Alex Shams: Immigration ban isn't abstract danger; it's something real -- and scary
Closing the door to Muslim refugees could lead to almost certain death for many, he says
Editor’s Note: Alex Shams is an Iranian-American doctoral student in anthropology at the University of Chicago and a journalist previously based in the Middle East. He is also an editor in chief of Ajam Media Collective, a cultural and social platform focused on Iran and Central Asia. The opinions expressed are his own.
I am a child of a Muslim refugee. My father found safety and shelter in the United States after fleeing violence in his homeland, Iran. Yet under President Donald Trump’s ban, he likely would have been denied entry, no questions asked.

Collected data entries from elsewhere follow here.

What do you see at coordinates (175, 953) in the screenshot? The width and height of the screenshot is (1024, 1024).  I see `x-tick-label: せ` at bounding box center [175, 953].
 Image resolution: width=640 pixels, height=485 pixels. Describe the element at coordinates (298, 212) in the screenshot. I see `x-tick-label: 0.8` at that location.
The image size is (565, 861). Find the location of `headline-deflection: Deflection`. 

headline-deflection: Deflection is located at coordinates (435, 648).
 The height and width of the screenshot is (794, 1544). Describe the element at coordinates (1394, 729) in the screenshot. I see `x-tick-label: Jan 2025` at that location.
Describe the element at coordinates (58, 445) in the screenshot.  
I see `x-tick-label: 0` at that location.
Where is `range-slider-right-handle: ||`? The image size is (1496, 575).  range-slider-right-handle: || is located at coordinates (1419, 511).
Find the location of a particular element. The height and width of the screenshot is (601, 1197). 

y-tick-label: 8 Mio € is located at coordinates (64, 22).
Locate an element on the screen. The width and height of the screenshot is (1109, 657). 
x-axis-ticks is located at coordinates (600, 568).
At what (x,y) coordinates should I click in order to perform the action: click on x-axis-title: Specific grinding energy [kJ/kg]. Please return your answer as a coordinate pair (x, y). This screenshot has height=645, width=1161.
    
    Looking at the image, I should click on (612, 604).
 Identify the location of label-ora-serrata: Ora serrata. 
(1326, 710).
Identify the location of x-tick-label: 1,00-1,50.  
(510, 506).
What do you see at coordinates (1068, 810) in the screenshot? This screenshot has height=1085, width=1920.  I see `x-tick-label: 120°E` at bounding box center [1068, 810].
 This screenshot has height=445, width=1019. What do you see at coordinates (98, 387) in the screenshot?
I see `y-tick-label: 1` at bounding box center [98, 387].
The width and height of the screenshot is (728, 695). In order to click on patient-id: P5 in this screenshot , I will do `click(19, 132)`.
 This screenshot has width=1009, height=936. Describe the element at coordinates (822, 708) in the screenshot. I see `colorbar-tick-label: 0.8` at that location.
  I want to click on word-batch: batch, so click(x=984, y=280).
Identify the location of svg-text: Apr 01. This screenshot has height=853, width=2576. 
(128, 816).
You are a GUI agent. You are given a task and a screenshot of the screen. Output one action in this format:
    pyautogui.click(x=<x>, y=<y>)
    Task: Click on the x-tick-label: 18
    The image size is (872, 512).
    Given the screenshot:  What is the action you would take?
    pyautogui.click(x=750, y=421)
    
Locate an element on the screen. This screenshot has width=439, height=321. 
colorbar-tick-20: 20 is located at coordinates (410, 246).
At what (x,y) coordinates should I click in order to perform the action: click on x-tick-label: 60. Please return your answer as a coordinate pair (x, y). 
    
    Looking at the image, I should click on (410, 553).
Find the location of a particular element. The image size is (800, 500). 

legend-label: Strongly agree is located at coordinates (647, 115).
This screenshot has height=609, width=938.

Signed on Holocaust Remembrance Day, Trump’s “Muslim ban” halts the resettlement of refugees from countries such as Syria and Iraq. Much like in the 1930s and 1940s, when the United States refused to allow Jewish refugees fleeing Europe – including Anne Frank’s family – to enter the country, this new law could lead to further suffering and even death for the many who can no longer hope to escape their plight.
Today, like then, the government justified this refusal on “national security” grounds – a nonsensical claim given that these refugees are already subject to nearly two years vetting before being allowed in. Indeed, the United States already has an extremely tough vetting system, one so biased against Muslims that the Department of Homeland Security was sued.
Getting a visa to enter the United States from the affected countries was already extremely difficult, and involved multiple interviews and background checks by US embassies. Furthermore, exactly zero Americans have been killed in attacks on US soil by anyone from the countries on the list, according to a Cato Institute study. Adding insult to injury, the United States has bombed five of the seven targeted countries – a fact that has led some to note darkly that the main criteria for getting on the list feels like “if we bombed, we ban you.”
The order could affect hundreds of thousands of people already in America as well, including many who have lived here for years on permanent residency visas or green cards. After years of vetting, their lives and families are being torn apart, and many longtime residents likely fear their right to live here could be revoked should the abstract idea of “national security” be invoked. This is a classic tool of dictatorial regimes.
But for those of us affected by this order, this is not an abstract danger. This is something very real – and very scary.
Longtime US residents have been blocked from returning home at airports around the world, including those who are dual citizens of Canada, the United Kingdom or France. Friends who are studying in colleges across the country are being warned not to leave the United States because they might not be let back in. This means they can’t visit family, they can’t attend weddings, and they can’t spend time with their partners and loved ones any more.
Those who went home for winter break, meanwhile, are now stuck, placing the degrees they have been studying for – often for years – in jeopardy. There are reports that people with valid US visas are being deported on arrival, and some cases where people have even been removed from planes after having boarded flights bound for the United States.
In Trump’s vision for America, I would never have been born. There’s no simpler way to say this.
When I see pictures of Iraqi or Syrian refugee children who have drowned off Greece, I see myself and I see my father. I see the cruelty of a world that has lost sight of its own humanity and refuses to see the humanity of those most downtrodden and suffering. Instead, we turn our backs on them in their times of need.
As millions around the world flee their homes to escape death and destruction, it is more imperative than ever for us to reaffirm our commitment to the most fundamental of American values: protecting the rights of the world’s most vulnerable and offering a safe refuge for those in need.
Closing the door to Muslim refugees means sentencing many of them to almost certain death.
While the ban currently only targets individuals from seven countries, we must remember that this is only the beginning, and appears part of a wider assault on the most vulnerable and marginalized Americans after years in which demonization of Muslims, refugees, immigrants and people of color of many diverse backgrounds has increasingly become the norm.
First it was Muslims. Tomorrow, who will it be?
We must resist. Americans of all backgrounds must understand that Trump’s ban is an assault on our core values as a country and as a people. We must ensure that this kind of hatred does not become normalized. We can do that by sending a clear message that we as a nation refuse to accept racism, Islamophobia and fear-mongering.